Le juge administratif d'aujourd'hui n'est plus celui que certains ont connu il y a quelques années. Il juge bien plus rapidement que naguère, puisque les délais devant la juridiction administrative sont de l'ordre de trois mois. Nous avons en outre prévu des procédures particulières, en fixant des délais de même nature que ceux qui existent dans le domaine du droit des étrangers, à savoir des délais impératifs. Nous avons également engagé un travail avec le Conseil d'État et l'ensemble des juridictions administratives, afin que les procédures et les moyens mis en place permettent de traiter immédiatement les contentieux qui surviendront dans ce domaine. L'objectif du texte est de faire en sorte que les recours contentieux, qui encore une fois sont légitimes, soient traités dans les délais les plus brefs possible, ce qui est capital pour les entreprises comme pour les salariés. Je n'ai donc aucune inquiétude sur ce point. Le juge judiciaire reste bien sûr compétent pour tous les licenciements individuels, y compris lorsqu'ils surviennent dans un cadre collectif.

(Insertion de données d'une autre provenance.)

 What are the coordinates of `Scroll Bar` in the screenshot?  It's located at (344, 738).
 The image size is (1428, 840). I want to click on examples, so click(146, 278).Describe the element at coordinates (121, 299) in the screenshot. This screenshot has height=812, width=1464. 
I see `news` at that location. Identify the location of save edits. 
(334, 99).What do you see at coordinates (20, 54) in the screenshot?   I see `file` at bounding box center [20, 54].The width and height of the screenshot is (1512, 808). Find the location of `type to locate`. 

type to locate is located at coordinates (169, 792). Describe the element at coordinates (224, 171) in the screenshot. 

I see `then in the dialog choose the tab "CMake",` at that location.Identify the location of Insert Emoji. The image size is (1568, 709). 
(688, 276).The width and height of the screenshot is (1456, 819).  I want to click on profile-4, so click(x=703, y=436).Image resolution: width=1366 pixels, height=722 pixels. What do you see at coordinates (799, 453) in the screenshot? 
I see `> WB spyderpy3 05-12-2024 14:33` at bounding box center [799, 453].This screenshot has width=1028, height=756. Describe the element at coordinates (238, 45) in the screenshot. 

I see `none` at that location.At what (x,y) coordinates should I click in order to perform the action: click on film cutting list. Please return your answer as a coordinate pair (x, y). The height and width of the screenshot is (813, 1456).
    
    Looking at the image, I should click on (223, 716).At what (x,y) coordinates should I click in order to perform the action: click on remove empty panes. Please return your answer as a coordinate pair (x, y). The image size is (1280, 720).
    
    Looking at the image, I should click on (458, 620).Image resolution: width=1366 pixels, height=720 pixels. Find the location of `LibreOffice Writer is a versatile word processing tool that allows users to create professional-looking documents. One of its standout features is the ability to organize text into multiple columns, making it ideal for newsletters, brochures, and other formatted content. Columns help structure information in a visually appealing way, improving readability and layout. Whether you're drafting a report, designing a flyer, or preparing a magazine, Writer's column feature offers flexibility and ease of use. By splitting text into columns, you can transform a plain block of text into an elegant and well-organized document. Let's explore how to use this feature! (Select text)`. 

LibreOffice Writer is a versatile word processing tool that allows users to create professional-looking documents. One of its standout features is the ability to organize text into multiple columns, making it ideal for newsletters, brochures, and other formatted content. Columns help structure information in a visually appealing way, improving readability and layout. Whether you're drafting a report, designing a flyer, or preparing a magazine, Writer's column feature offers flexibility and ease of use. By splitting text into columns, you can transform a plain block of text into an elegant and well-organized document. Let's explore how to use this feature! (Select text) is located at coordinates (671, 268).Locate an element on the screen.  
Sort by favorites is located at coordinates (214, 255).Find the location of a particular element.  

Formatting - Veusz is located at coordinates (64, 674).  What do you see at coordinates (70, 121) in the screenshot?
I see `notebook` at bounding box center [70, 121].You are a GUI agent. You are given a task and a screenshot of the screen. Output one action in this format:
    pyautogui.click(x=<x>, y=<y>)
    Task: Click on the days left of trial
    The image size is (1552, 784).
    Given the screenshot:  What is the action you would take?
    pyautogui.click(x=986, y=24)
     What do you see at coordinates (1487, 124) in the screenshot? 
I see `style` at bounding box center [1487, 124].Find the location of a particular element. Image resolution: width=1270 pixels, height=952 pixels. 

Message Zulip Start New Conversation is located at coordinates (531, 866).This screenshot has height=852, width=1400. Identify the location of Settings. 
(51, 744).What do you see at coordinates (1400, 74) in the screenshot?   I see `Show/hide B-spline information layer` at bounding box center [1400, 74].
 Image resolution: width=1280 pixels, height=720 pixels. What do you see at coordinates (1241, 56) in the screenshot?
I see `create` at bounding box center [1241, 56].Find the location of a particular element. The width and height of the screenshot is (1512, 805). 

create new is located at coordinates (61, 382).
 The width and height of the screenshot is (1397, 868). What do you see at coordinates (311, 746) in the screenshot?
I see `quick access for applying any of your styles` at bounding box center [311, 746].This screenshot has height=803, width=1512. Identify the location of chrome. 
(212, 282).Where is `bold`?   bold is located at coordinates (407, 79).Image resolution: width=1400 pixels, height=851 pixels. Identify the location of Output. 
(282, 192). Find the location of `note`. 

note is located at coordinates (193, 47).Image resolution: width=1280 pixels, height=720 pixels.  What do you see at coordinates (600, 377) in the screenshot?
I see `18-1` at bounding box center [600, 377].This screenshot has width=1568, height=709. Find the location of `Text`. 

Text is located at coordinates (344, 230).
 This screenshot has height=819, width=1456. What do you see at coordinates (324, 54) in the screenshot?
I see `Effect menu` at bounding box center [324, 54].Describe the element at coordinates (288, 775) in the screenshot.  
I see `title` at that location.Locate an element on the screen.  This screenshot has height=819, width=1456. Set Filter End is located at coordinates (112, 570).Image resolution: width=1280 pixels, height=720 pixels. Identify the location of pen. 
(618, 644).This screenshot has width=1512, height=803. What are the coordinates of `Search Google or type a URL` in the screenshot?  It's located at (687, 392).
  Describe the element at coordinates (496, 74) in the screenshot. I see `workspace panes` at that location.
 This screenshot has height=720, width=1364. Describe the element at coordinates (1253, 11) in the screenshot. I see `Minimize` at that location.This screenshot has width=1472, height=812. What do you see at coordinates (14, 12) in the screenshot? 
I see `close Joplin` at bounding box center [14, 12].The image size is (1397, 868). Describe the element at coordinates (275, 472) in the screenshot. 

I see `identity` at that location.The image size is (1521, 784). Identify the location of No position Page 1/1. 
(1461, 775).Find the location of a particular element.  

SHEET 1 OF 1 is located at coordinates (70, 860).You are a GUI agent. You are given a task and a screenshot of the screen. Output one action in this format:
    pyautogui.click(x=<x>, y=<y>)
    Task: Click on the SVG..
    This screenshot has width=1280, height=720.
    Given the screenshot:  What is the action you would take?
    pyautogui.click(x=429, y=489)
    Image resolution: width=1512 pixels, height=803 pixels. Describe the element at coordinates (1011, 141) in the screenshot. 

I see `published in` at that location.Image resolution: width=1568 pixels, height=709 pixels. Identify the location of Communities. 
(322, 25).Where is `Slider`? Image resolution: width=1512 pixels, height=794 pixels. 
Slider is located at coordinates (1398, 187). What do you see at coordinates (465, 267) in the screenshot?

J'en viens aux directions régionales des entreprises, de la concurrence, de la consommation, du travail et de l'emploi (DIRECCTE). Le retour de l'État et celui de l'administration comme un élément qui sécurise l'ensemble de la procédure est sans doute l'aspect le plus révolutionnaire de ce texte. Aujourd'hui, l'entreprise décide seule avant de voir éventuellement contester sa décision devant le juge. La procédure peut prendre des années : dans le cas de LU, elle a duré dix ans. Ce n'est bon ni pour les entreprises, ni pour les salariés. Désormais, l'administration interviendra très en amont, non pour se substituer au juge, mais pour permettre qu'un équilibre soit trouvé le plus tôt possible. Les DIRECCTE auront les moyens de mettre en oeuvre les nouveaux pouvoirs qui leur sont confiés conformément au souhait de tous les partenaires sociaux, y compris les représentants du patronat. En effet, elles examinent déjà la quasi-totalité des 1 000 plans de sauvegarde de l'emploi (PSE) mis en oeuvre chaque année, sur lesquels elles formulent des observations. La nouveauté réside dans le pouvoir d'homologation qui leur est donné. Cela nécessitera sans doute des formations complémentaires et des moyens supplémentaires, mais la charge de travail ne devrait pas être modifiée : seule la nature de ce travail change.